Turns out I forgot a key step: try out the dumper on some reasonably large and/or real world data set. In this case, the data set is the MIFOS SQL schema (and master data checked in, which has various records which the application itself needs). And the test is a fairly simple, automated one: dump out the data and try to reload it. This test worked fine with some small SQL scripts I wrote for the Mayfly test suite, but when I dumped the MIFOS schema/data, it failed because the foreign keys were out of order. That is, in the schema, a foreign key has to refer to a table which already exists (constraining the order in which we dump CREATE TABLE statements), and a row has to refer to a row which already exists (constraining the order in which we dump INSERT statements).

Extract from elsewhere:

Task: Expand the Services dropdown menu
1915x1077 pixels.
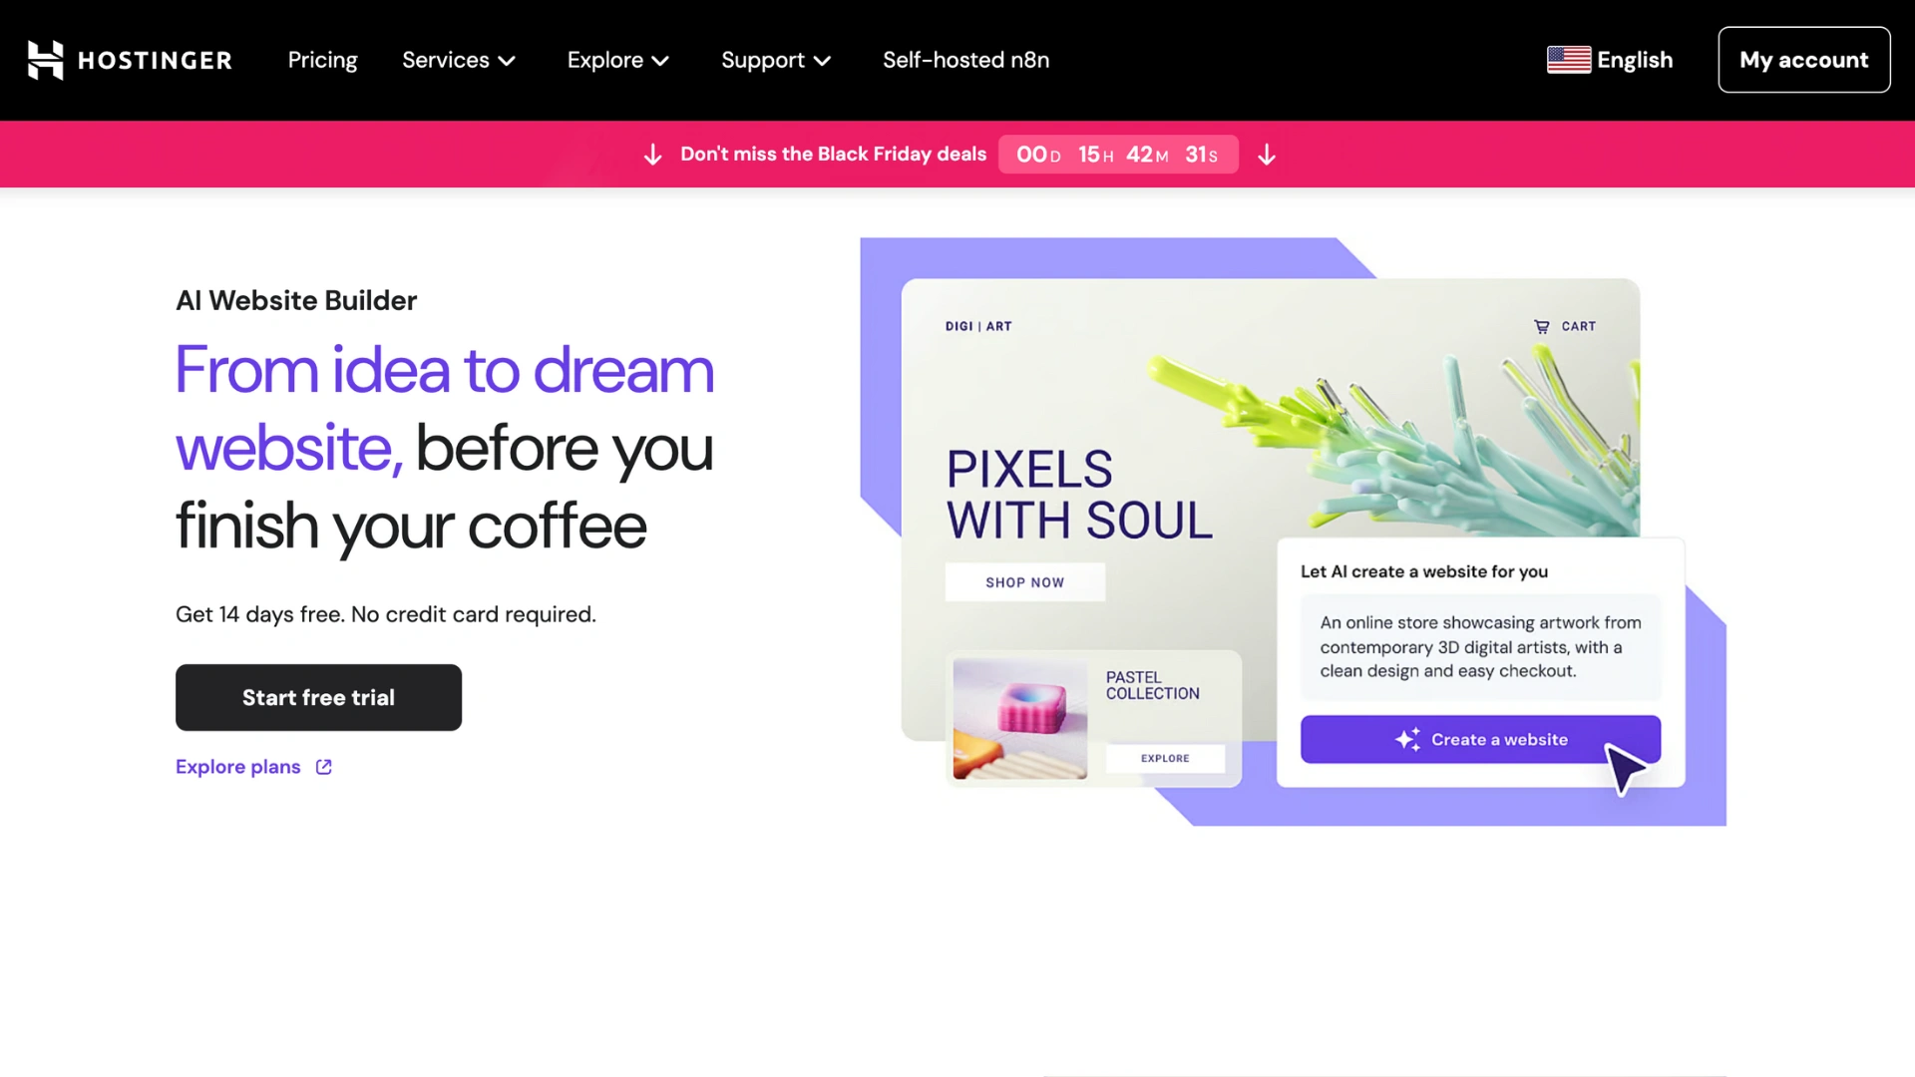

Sounds simple, right? Just sort the tables, using a java.util.Comparator which returns -1 or 1 based on whether there is a foreign key between the two tables, right? I'm slightly embarrassed to admit that I actually implemented this, found that it worked on a few small test cases, noticed it failed on MIFOS ("gee, that's funny, I'll need to look into that"), and proceeded to other problems (my immediate need did not demand that the SQL file be reloadable into a database, just that it represent what is in the database).
So here's an exercise for the reader: what was wrong with my implementation? (feel free to answer in the comments section if you want).
Anyway, after some research on Wikipedia, I realized that what I needed was a topological sort (and, fortunately, that I didn't also need something like the Floyd-Warshall algorithm).
Are there libre Java topological sort libraries out there? I didn't look very hard, but didn't see any (on apache commons, I saw something in the "commons sandbox", but it wasn't clear that it was ever finished, or that it even is still there).
I took an hour or two to understand the topological sort algorithm in Wikipedia, and another two hours or so to implement it, and it will probably be another hour or two to have the SQL dump utility call it, so I don't really have a pressing need for a library any more. That is, unless I find maintaining my implementation ends up being a lot of work, which could happen although I suspect I'm over the hard part in just getting to this point. It is one of those algorithms which seems scary until you understand it, but pretty simple thereafter. It's only a hundred or so lines of code and about twice that for tests (depending of course on what you count as the topological sort code and what you count just as setting up various things to send into it).
I was a little bit surprised that a topological sort was so unfamiliar to me. I guess this just means that we don't need it all that often, although when we do need it, we need it bad. By "need it bad", I mean my suspicion is that no amount of ad hoc algorithm building of the sort of "well, these two tables are out of order, let's try switching them" is likely to converge on a working, fast-enough algorithm. Not that I tried the ad hoc approach (unless you count my Comparator misstep). I wouldn't say this example undermines my faith in agile practices like evoluationary design or "running code speaks louder than words" (see for example the line "Too much talk, not enough code. Type!" in the bowling score pair programming example). But it does indicate that there are times when it pays off to stop coding long enough to go read up on how others have solved similar problems.